The debate that arteries might not be as passive to the pressure wave from the heart as generally accepted was re-initiated by Schaafsma (2014): the theory of AA postulates that Sys1 is the consequence of an active but short-lasting contraction within the smooth muscle layers of the arterial tree and adds to the pressure wave generated by the ejection of stroke volume into the limited capacitance of the aorta. Somewhat like the far end of a whip, pressure during Sys1 builds upon more proximal pressure and its contribution relative to Sys2 becomes larger with the decreasing diameter of arteries and arterioles. The further downstream, the higher the penetration force of Sys1 compared to Sys2. This can easily be demonstrated by recording the blood velocity in the radial artery during inflation of a pressure cuff placed around the hand. At cuff pressures up to 300 mmHg a Sys1 “systolic spike” remains present whereas the velocity during the later phase of systole or during diastole is completely abolished (Schaafsma, 2014).

In the MCA blood velocity recordings normally vary between Sys1 dominant, Sys12 balanced or Sys2 dominant (Figure 1) but the signal becomes increasingly Sys1 exclusive with ICP elevation. At high ICP Sys1 systolic spikes prevail and are in some countries accepted as indication of brain death (Monteiro et al., 2006).

Figure 1

Figure 1. Family of waveforms for blood velocity signals in the MCA (schematic representation) ranging from systolic spikes at the far left, associated with high ICP and brain death, to sys2 exclusive at the far right, associated with hyperperfusion syndrome. Physiologically occurring wave forms are in the center.

The PI, defined by the difference between maximal and minimal blood velocity divided by the mean blood velocity will become increasingly high when the signal becomes Sys1 dominant and mean and diastolic blood velocities approach zero.

For the interpretation of MCA blood velocity, it is important that wave morphology changes with aging: from Sys1 dominant in the young the signal gradually turns into Sys12 balanced around the age of 70, reaching Sys2 dominance when over 80 years old (Schaafsma, 2018; Schaafsma et al., 2024).

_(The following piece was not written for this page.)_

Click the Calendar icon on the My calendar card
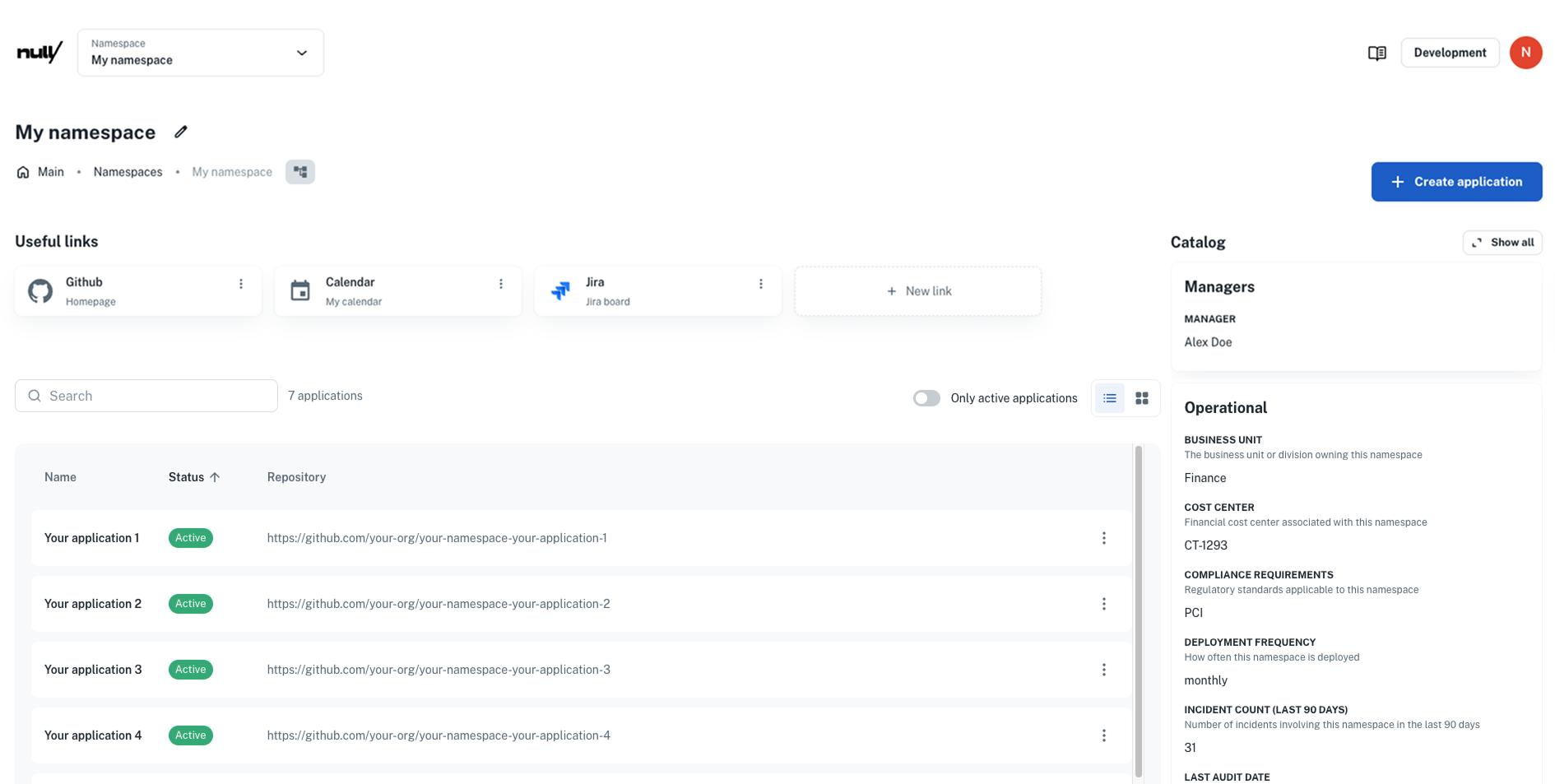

The interpretation of this gradual change is that with time arteries lose their elastance, become dilated and stiffer because their compliance is now determined by collagen instead of elastin fibers. That the Sys1 component becomes less prominent suggests that in the elderly the contribution of AA is less than in the young and, consequently, that therapies aimed at changing its contribution to hemodynamics may possibly be less effective in the older population.

The rapid interpretation of MCA blood velocity signal has been improved by the introduction of Z-scores (Schaafsma, 2018). Z-scores indicate how many standard deviations a given measurement deviates from that expected for normal controls at that age. By plotting Z-scores in a radar plot, MCA blood velocity signals are transformed for rapid interpretation and follow up.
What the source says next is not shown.